> [SELECTED EXTRACT]:
:::::

This isn’t a post I thought I would be writing. After 22 years, I’m leaving IBM.
A close friend once wrote about a fictitious character, Boliver Rand. Boliver obsessed over IBM. He bled blue and was in it for life. That could have been me.
I have loved my career and the people I worked with! I want to thank all my managers, mentors, coaches, leaders and teams. Without you and your support, I would not have had the opportunities I enjoyed at IBM. To say I will miss you would be an understatement.
Heeding a wise mentor’s point of “Pay mentorship forward!” I have written the below. In the hope it helps people starting out in their IT Careers.
Advice for early career IT professionals
Bruce Springsteen wished for his kids to make and learn from their own mistakes. To not repeat his. Here, I offer a combination of my mistakes and things I learned along the way. In the form of 5 things to help people starting out in their IT careers:
- Have a plan that aligns with the business
- Find coaches & mentors
- Find your fourth batsman
- Doing a good job is not enough
- Bonus: Be the underdog
Have a plan that aligns with the business
On day 3 of joining IBM, my manager asked me, “What are your career ambitions?”. As a naive 18-year-old, I replied, “3 years to learn new skills and add IBM to my CV. Then I want to go contracting as an IT Consultant”. SHOW ME THE MONEY. If you didn’t cringe, this is the post for you…
BIG mistake. My manager tried to dig me out of the hole I’d excavated. Alas, I was so deep I didn’t see the lifeline. Imagine you are my manager. You have 20 reports. I told you my intentions were to leave IBM. The other 19 had ambitions to be IBM Developers, Architects, Analysts, Consultants… How can my manager help me achieve what I’ve shared? How much harder is it for them to support my plan? What’s in it for them and IBM?

:::::

> [MATERIAL]:
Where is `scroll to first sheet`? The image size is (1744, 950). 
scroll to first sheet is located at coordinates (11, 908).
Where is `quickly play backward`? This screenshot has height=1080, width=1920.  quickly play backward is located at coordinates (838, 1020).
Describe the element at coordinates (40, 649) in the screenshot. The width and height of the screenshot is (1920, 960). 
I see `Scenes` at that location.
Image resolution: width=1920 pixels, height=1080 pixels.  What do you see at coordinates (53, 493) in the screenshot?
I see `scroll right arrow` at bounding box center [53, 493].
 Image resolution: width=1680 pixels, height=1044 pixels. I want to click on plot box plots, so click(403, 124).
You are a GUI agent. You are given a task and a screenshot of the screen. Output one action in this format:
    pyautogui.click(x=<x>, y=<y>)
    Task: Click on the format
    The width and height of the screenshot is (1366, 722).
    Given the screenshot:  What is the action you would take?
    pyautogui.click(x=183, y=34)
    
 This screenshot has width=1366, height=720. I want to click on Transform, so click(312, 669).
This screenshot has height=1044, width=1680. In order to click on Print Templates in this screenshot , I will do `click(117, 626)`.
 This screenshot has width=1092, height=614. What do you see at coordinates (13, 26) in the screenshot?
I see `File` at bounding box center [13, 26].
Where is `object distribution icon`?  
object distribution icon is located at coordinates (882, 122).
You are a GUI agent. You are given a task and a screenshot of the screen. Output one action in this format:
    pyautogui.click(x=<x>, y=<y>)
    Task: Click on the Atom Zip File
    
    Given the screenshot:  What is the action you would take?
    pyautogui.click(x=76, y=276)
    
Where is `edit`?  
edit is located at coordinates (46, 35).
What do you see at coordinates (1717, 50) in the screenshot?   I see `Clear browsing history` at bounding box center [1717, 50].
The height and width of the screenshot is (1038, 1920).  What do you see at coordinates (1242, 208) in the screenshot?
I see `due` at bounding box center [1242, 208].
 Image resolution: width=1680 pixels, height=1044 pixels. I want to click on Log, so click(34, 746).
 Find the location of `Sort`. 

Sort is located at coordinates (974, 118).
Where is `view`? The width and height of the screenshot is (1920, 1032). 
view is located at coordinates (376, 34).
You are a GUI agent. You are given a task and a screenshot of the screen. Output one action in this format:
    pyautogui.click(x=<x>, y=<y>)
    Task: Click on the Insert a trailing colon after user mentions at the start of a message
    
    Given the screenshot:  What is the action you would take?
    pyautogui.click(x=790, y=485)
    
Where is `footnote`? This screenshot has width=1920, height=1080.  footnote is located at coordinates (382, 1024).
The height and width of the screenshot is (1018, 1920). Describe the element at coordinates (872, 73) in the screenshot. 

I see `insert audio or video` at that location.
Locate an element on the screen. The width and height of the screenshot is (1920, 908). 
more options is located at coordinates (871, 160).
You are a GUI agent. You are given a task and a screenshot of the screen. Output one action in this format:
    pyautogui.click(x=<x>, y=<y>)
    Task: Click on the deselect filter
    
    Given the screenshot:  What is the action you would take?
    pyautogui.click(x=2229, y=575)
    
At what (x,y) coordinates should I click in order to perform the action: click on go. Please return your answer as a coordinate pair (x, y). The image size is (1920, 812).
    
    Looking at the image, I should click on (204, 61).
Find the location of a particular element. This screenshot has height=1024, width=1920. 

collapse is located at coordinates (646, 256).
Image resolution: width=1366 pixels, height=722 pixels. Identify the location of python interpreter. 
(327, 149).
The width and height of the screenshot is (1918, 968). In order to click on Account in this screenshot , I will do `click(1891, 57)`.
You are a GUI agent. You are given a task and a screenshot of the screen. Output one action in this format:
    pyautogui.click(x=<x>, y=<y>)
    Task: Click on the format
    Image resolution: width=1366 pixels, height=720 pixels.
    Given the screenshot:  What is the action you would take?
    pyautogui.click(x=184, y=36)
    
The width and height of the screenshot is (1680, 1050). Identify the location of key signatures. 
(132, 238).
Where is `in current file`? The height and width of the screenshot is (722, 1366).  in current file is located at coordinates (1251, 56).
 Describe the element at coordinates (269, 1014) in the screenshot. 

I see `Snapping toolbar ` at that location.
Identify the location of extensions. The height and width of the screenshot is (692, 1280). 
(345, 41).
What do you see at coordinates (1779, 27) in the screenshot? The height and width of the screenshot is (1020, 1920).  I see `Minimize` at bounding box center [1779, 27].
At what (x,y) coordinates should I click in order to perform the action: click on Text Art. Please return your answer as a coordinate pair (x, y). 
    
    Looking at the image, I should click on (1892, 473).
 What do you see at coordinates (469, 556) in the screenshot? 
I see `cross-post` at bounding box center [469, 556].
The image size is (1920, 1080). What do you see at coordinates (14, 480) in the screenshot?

:::::

> [YOUR OBJECTIVE]:
Reproduce the post about leaving IBM above in full, word for word.

> [EXERCISE OUTPUT]:
This isn’t a post I thought I would be writing. After 22 years, I’m leaving IBM.
A close friend once wrote about a fictitious character, Boliver Rand. Boliver obsessed over IBM. He bled blue and was in it for life. That could have been me.
I have loved my career and the people I worked with! I want to thank all my managers, mentors, coaches, leaders and teams. Without you and your support, I would not have had the opportunities I enjoyed at IBM. To say I will miss you would be an understatement.
Heeding a wise mentor’s point of “Pay mentorship forward!” I have written the below. In the hope it helps people starting out in their IT Careers.
Advice for early career IT professionals
Bruce Springsteen wished for his kids to make and learn from their own mistakes. To not repeat his. Here, I offer a combination of my mistakes and things I learned along the way. In the form of 5 things to help people starting out in their IT careers:
- Have a plan that aligns with the business
- Find coaches & mentors
- Find your fourth batsman
- Doing a good job is not enough
- Bonus: Be the underdog
Have a plan that aligns with the business
On day 3 of joining IBM, my manager asked me, “What are your career ambitions?”. As a naive 18-year-old, I replied, “3 years to learn new skills and add IBM to my CV. Then I want to go contracting as an IT Consultant”. SHOW ME THE MONEY. If you didn’t cringe, this is the post for you…
BIG mistake. My manager tried to dig me out of the hole I’d excavated. Alas, I was so deep I didn’t see the lifeline. Imagine you are my manager. You have 20 reports. I told you my intentions were to leave IBM. The other 19 had ambitions to be IBM Developers, Architects, Analysts, Consultants… How can my manager help me achieve what I’ve shared? How much harder is it for them to support my plan? What’s in it for them and IBM?